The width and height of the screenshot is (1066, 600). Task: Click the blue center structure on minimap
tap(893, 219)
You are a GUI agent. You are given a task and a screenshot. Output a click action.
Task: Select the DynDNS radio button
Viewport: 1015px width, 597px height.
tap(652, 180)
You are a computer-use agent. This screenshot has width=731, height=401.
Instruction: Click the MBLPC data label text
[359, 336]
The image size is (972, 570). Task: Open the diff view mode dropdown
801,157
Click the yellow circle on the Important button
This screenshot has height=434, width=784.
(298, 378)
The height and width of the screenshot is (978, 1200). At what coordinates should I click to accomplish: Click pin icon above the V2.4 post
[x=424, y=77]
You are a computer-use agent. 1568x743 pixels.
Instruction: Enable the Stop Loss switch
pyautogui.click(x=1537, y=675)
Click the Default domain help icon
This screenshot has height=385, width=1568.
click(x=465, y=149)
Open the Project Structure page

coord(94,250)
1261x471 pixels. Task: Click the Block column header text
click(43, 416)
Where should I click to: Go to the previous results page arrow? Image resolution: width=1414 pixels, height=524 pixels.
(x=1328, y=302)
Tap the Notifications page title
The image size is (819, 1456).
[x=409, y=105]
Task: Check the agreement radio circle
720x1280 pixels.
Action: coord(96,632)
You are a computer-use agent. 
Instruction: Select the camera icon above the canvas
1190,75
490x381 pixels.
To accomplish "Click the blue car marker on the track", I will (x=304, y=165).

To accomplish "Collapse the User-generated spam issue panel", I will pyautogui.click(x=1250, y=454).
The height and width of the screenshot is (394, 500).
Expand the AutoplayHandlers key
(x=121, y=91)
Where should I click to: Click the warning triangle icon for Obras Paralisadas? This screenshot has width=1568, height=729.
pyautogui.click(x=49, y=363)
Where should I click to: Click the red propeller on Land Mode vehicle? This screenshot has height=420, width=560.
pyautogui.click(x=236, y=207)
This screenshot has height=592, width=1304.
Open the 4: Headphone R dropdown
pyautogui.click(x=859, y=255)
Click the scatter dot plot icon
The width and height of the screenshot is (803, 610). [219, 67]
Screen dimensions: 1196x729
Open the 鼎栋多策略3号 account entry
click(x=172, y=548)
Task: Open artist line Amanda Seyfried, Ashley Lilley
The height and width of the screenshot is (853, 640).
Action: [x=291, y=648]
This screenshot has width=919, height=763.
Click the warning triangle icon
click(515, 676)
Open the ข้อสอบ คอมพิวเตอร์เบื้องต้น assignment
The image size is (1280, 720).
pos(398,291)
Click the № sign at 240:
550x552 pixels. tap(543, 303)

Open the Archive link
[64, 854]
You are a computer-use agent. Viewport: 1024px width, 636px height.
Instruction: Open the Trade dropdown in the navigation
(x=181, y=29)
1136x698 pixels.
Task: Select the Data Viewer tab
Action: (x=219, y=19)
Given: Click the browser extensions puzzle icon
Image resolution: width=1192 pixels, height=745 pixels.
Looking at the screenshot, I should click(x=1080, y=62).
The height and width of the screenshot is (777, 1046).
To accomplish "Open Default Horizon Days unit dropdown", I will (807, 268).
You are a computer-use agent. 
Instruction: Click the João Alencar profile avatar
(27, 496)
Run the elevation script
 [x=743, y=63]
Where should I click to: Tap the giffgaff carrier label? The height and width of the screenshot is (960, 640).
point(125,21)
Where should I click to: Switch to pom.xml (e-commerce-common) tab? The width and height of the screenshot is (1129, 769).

TASK PROMPT:
Show every line of the entries above where the word "radio" occurs.

SOLVED PROBLEM:
Task: Select the DynDNS radio button
Task: Check the agreement radio circle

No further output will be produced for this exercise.